Wednesday, May 19, 2010

The Overmedicated Myth - The Daily Beast

Are doctors and parents trying to “perfect” children through various cocktails of medications? That’s what Judith Warner assumed, until she began researching her new book—and found that we are not, after all, a Ritalin nation.

Aren’t all kids on some kind of medication? Isn’t everyone diagnosed with something these days? Isn’t ADD as common as the sniffles?

Not really, says Judith Warner, author of the new book We’ve Got Issues: Children and Parents in the Age of Medication. Warner is best known for outing the culture of overparenting in her first book, Perfect Madness: Motherhood in the Age of Anxiety, and her Domestic Disturbances column on The New York Times Web site, and now she’s decided to quiet the cacophony of misconceptions about children, medication, overdiagnosing, and overmedicating in one confident hush.

How does Warner do it? She starts by challenging her own beliefs.
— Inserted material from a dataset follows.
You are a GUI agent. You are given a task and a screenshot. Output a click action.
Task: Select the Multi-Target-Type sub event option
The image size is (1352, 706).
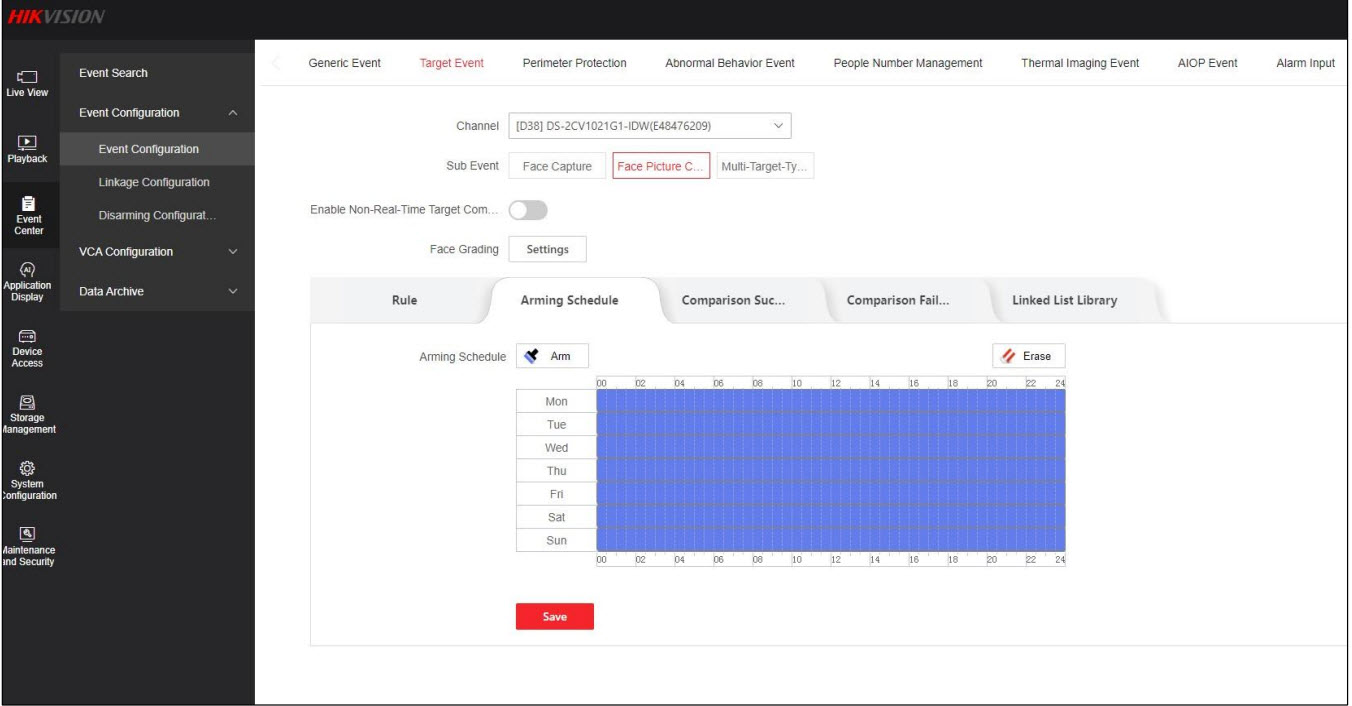(766, 166)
When she began writing her book, almost five years ago, she came to it thinking the narratives the media had spun about children and medication were true: Parents were trying to “perfect” their children through various cocktails of medications; doctors were going prescription-happy; and kids who occasionally got sad were being labeled “depressed.”

“Those assumptions, however, weren’t borne out by clinicians, parents, children, or statistics,” says Warner, who did lots of research to support her thesis.

Here’s what the numbers teach us:

About 5 percent of kids take psychiatric medication and, depending on how one reads the data, anywhere between 5 and 20 percent of kids today have mental-health issues. We are not a Ritalin nation. According to The National Institute of Mental Health, attention deficit disorder occurs in about 3 to 5 percent of school-age children.

The overmedicated and overdiagnosed child, Warner argues, is a media embellishment. And it’s become an obsession and storyline that eclipses the realities.